"Serverless" GPU

Need...more.....power

"Serverless" GPU
Generated with DALLE

Bet the title got you excited! Lets cut to the chase. What inspired this project? At Argus we wanted to run our proctoring models on a scheduled basis to create confidence scores for students appearing for our exams. Quickly we stumbled on a roadblock - Sagemaker Serverless Inference doesn't support GPUs yet. Did we absolutely need the GPU for inference? Debatable. A reduced runtime from a GPU instance would certainly save us costs. And so began this plan to create a so called serverless GPU.

The Plan

KISS - Keep It Simple Stupid

The flow for creating the "serverless" GPU

Pretty basic. Use AWS Eventbridge to trigger a lambda that starts the already provisioned and turned off EC2 instance. Once the instance starts, run the script on the EC2 instance using AWS SSM. Once the script runs through, upload a temporary file (could be just dummy data/some metadata about the run etc) to a S3 bucket. This triggers another lambda that basically turns off the EC2 instance. Easy right?
This model extends well too! Say you actually wanted to have an endpoint. Just use lambda behind an API gateway and push the request to SQS while turning on the EC2 instance. When EC2 script polls the queue and finds it empty, write a temporary file which triggers the shutdown lambda.

Specifics

The devil is in the details

The "Startup" Lambda

The Startup Lambda lives for 2 purposes - start the EC2 instance and send the initial commands.

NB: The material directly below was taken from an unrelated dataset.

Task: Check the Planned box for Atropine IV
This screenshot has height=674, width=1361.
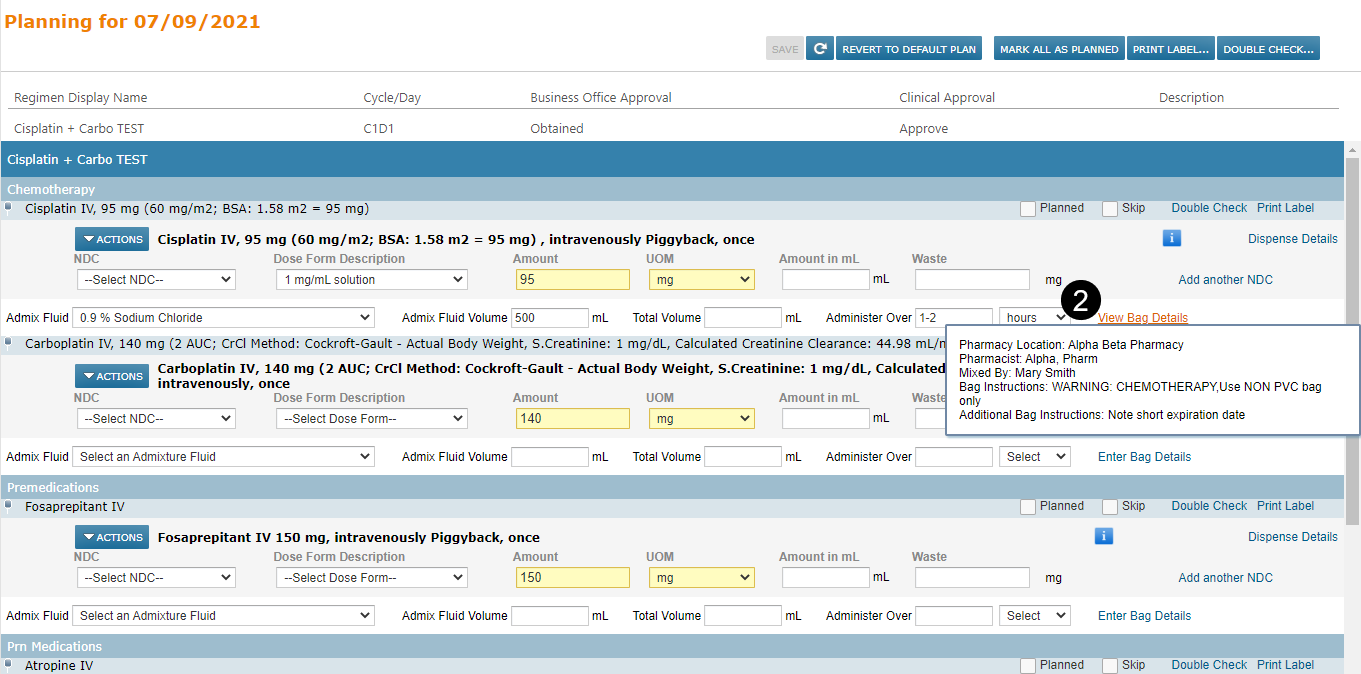Action: coord(1028,666)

For simplicity, we'll skip adding a retry mechanism for now, though it could be a valuable feature for enhancing reliability in the future.

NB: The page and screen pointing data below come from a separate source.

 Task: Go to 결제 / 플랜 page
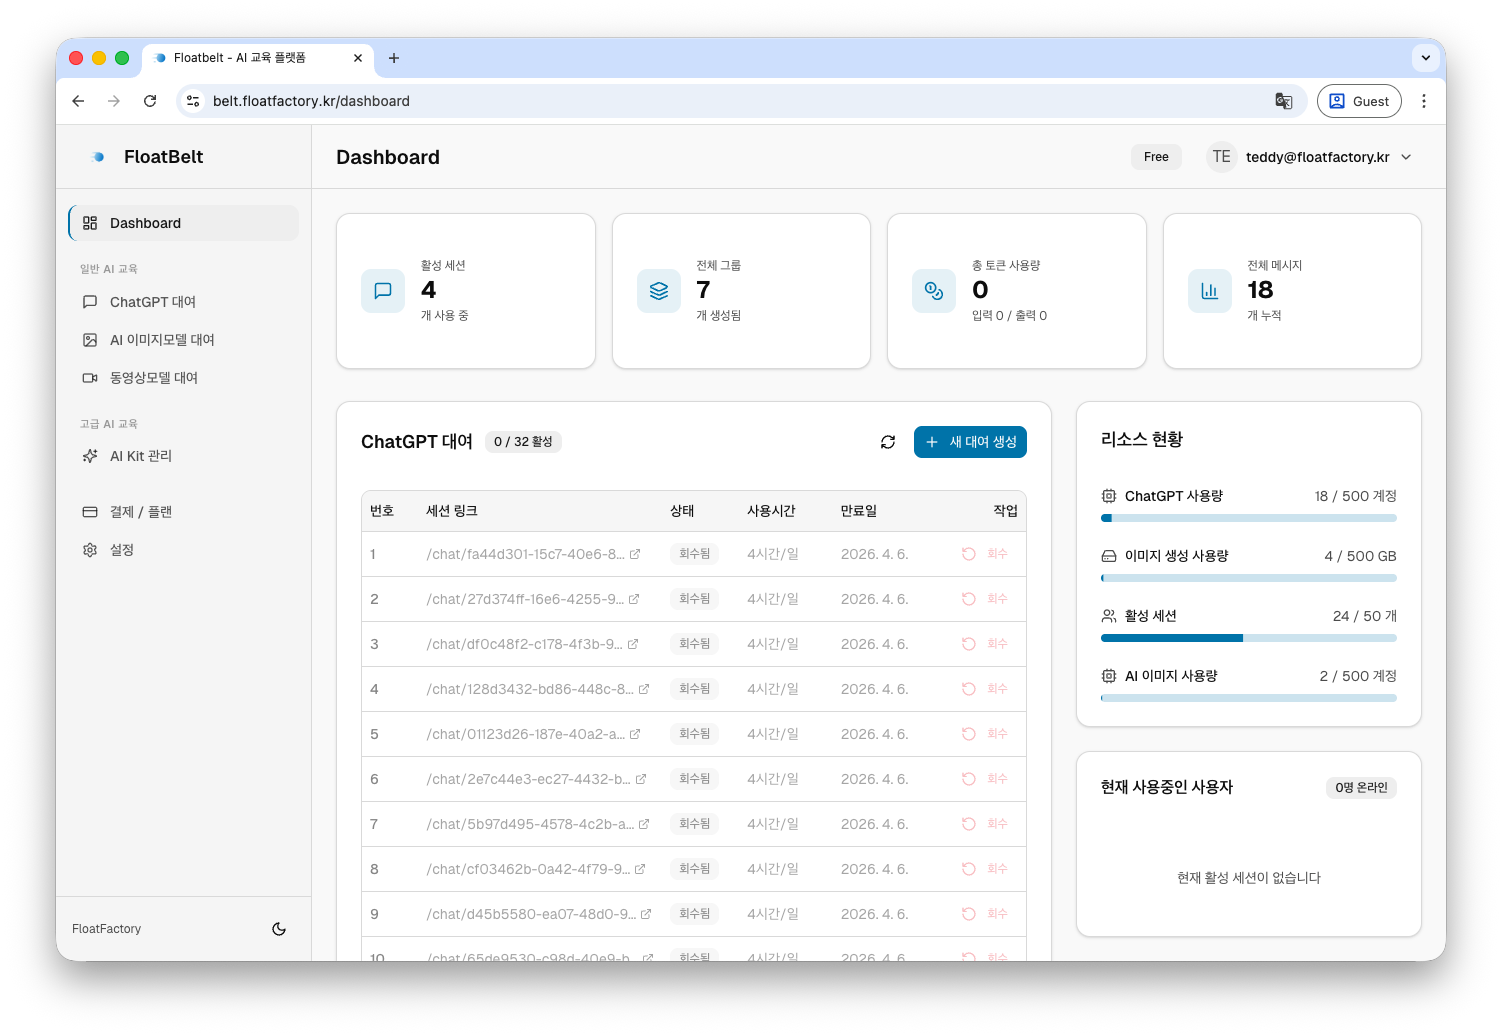(141, 512)
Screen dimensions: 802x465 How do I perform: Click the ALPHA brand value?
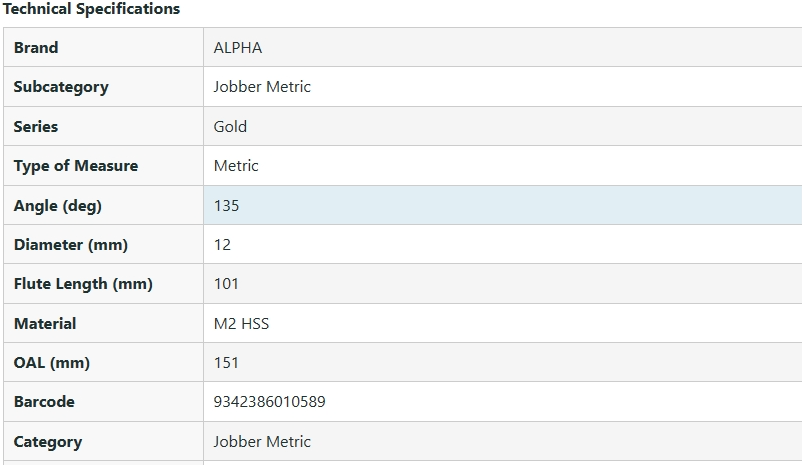click(x=238, y=48)
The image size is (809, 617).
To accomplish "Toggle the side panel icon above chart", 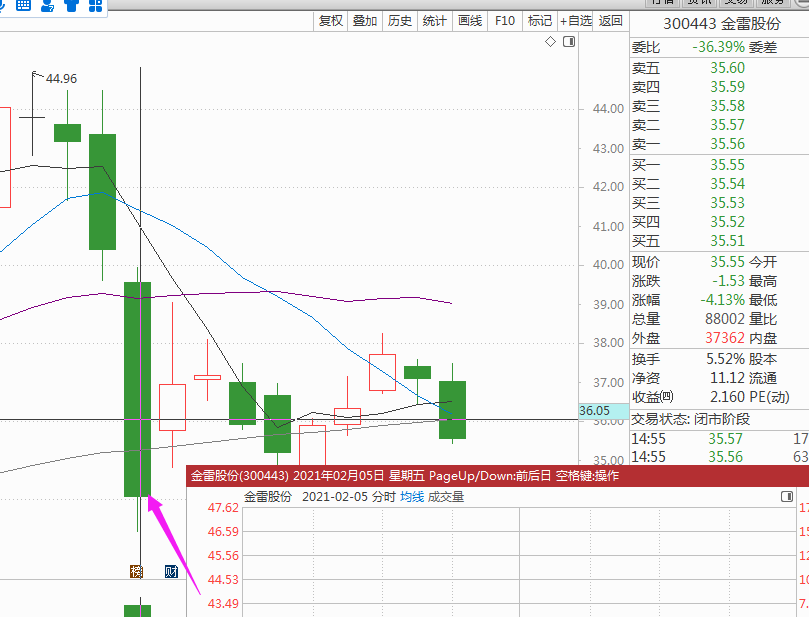I will 569,42.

Granting Necessary Permissions

For the lambda to function effectively, it requires specific permissions:

  • For EC2 Operations: Attach ec2:StartInstances, ec2:DescribeInstances, and ec2:DescribeInstanceStatus to the Lambda’s role.
  • For Command Execution with SSM: Include ssm:SendCommand, ssm:ListCommandInvocations, ssm:ListCommands, and ssm:GetCommandInvocation to manage and monitor commands sent via AWS Systems Manager.

With these permissions, the Lambda is all set to manage EC2 instances efficiently, providing a straightforward yet powerful solution for automated management tasks.

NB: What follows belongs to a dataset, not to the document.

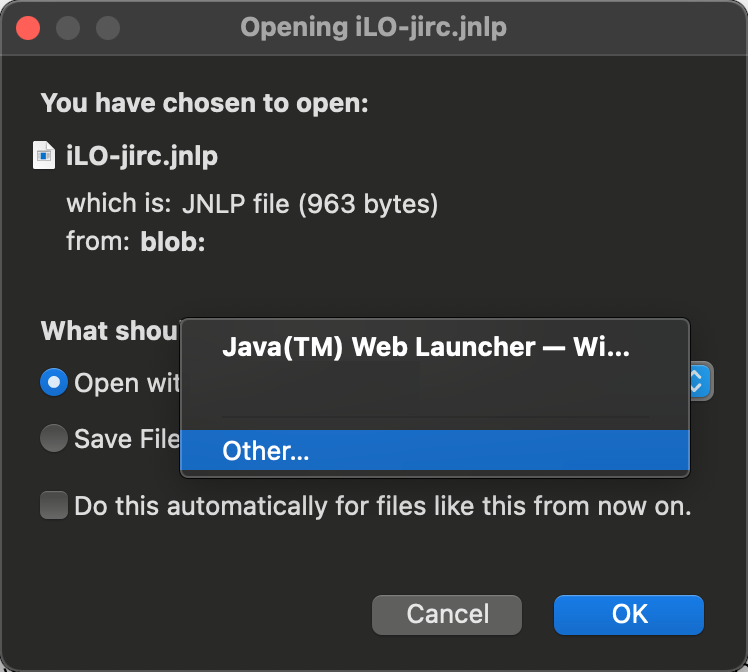Choose the Save File radio button
The width and height of the screenshot is (748, 672).
click(x=54, y=438)
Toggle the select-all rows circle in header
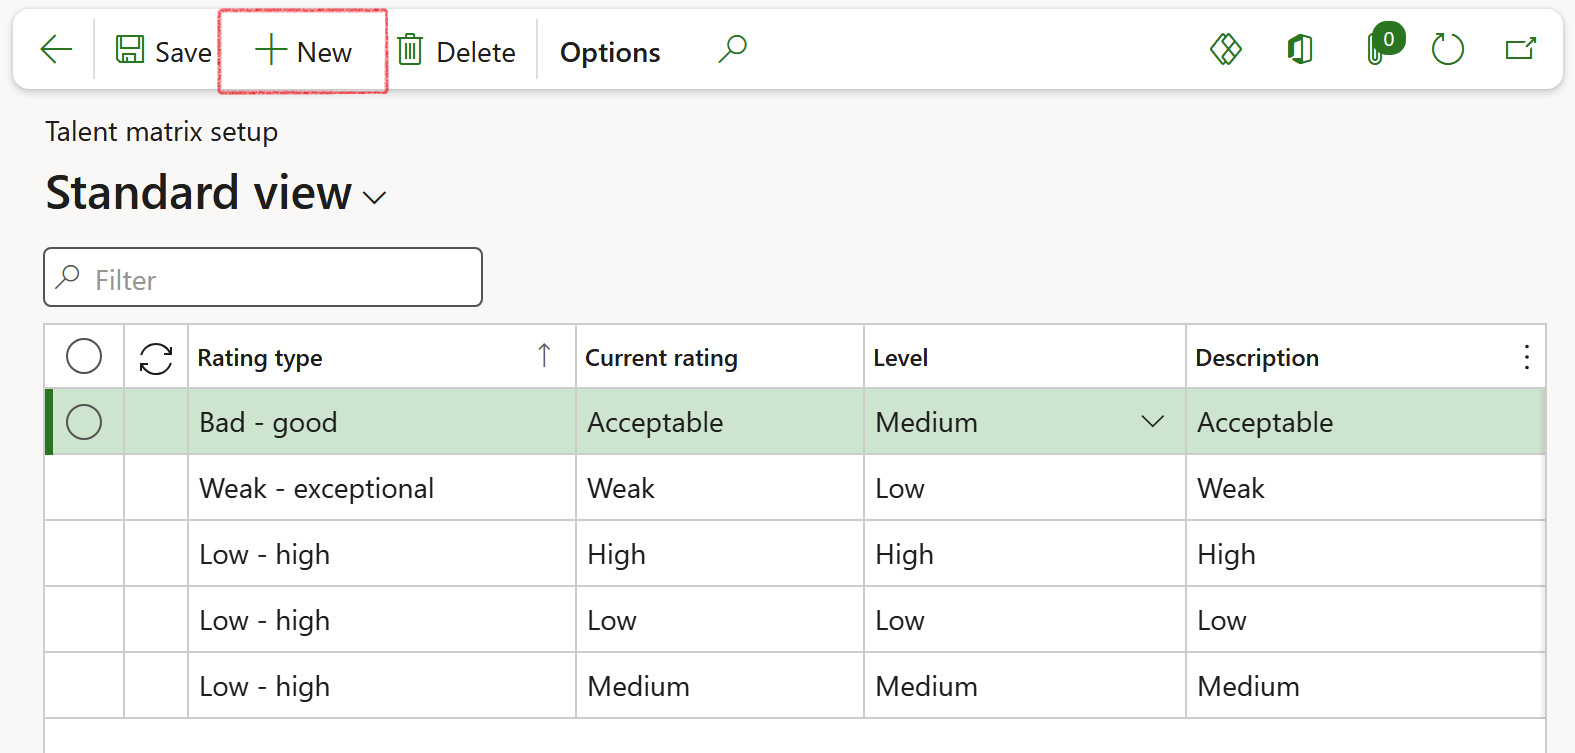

The lambda function itself could be as basic as:

import boto3
import os
import time

def lambda_handler(event, context):
    ec2 = boto3.client('ec2', region_name=<YOUR AWS REGION>)
    ssm_client = boto3.client('ssm', region_name=<YOUR AWS REGION>)
    instance_id = <YOUR AWS INSTANCE ID>
    
    try:
        ec2.start_instances(InstanceIds=[instance_id])
        print(f'Successfully started EC2 instance: {instance_id}')
        
        ec2.get_waiter('instance_running').wait(InstanceIds=[instance_id])
        print(f'Instance is now running')
        
        ## sleep so that the instance is running by the time you send your commands
        time.sleep(30)
                
        response = ssm_client.send_command(
            InstanceIds=[instance_id],
            DocumentName="AWS-RunShellScript",
            Parameters={
                "commands": [
                    <COMMANDS TO RUN THE INFERENCE SCRIPT HERE>
                ]
            },
        )
        
        command_id = response['Command']['CommandId']
        print(f'Sent SSM command {command_id} to instance {instance_id} to run the script.')
        
    except Exception as e:
        print(f'Error starting EC2 instance: {str(e)}')
        raise e

The EC2 Instance

To optimize our EC2 instance for its role in inference, it must be preconfigured with the necessary scripts to manage everything from setting up the virtual environment and preparing data to executing inference tasks. A critical function for the instance is to generate a temporary file at the conclusion of its job, whether it’s performing scheduled inference or processing data pulled from an SQS queue until it’s emptied. Naturally, a GPU instance is our go-to choice to harness the needed computational power (quota approval will take a week! So, plan ahead)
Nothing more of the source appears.